Historic district in Massachusetts, United States

The Williamsburg Center Historic District is a historic district on Massachusetts Route 9 in Williamsburg, Massachusetts. It encompasses the traditional center of the town, which was settled in the 18th century and grew to prosperity in the mid-19th century. It was listed on the National Register of Historic Places in 1980.

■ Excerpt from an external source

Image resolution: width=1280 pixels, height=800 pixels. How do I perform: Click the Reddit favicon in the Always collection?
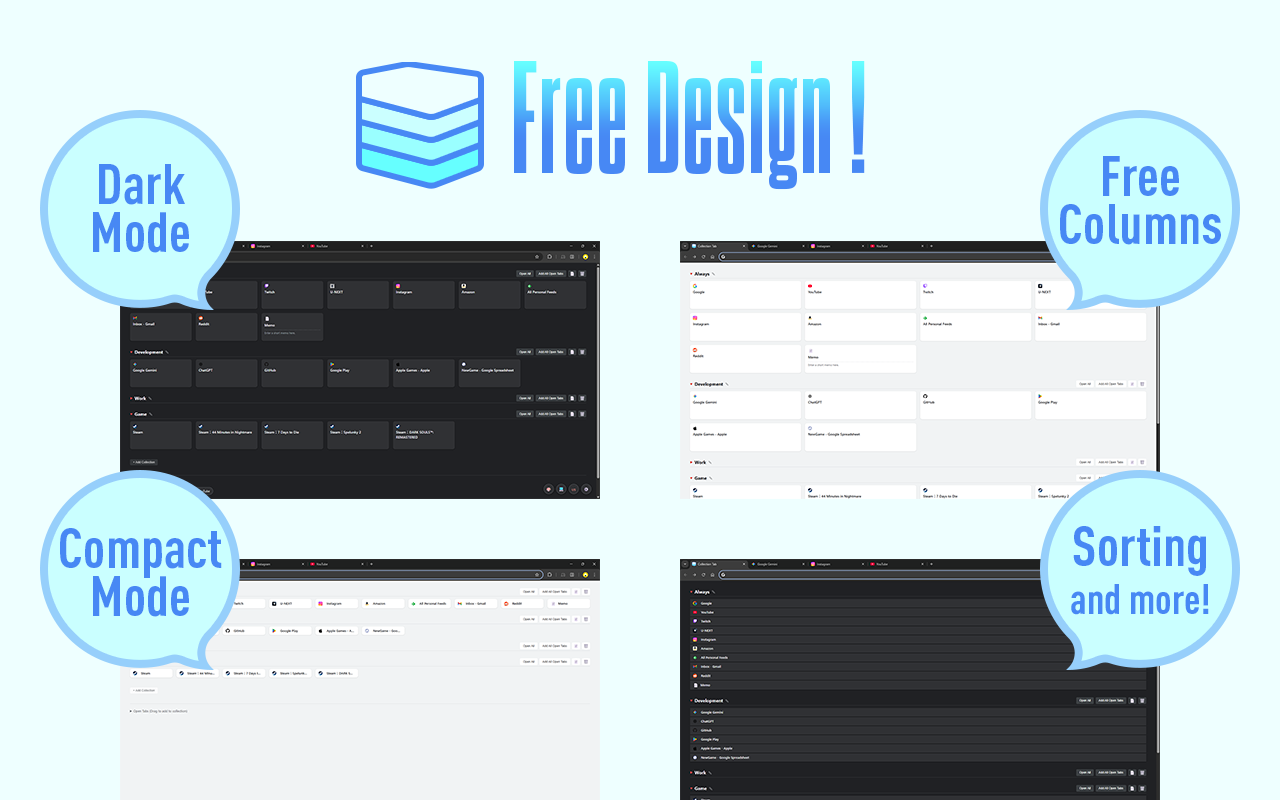coord(200,318)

==Description and history==
The Williamsburg Center Historic District is roughly centered where Main Street (MA 9) crosses the Mill River, with a number of local arterial roads radiating away on either side of the river. It extends from Village Hill Avenue in the north to Mill Street in the south, and includes portions of Mill Street, East Main Street, Williams Street, and Buttonshop Road. Buildings in the district include the Meekins Library, a Classical Revival building designed in 1897 by Putnam and Bayley, the former Hampshire Hotel building, built c. 1800 (which also was owned by the local chapter of the Women's Christian Temperance Union), the 1841 former town hall (now home to the local historical society museum), and the 1835 Greek Revival First Congregational Church.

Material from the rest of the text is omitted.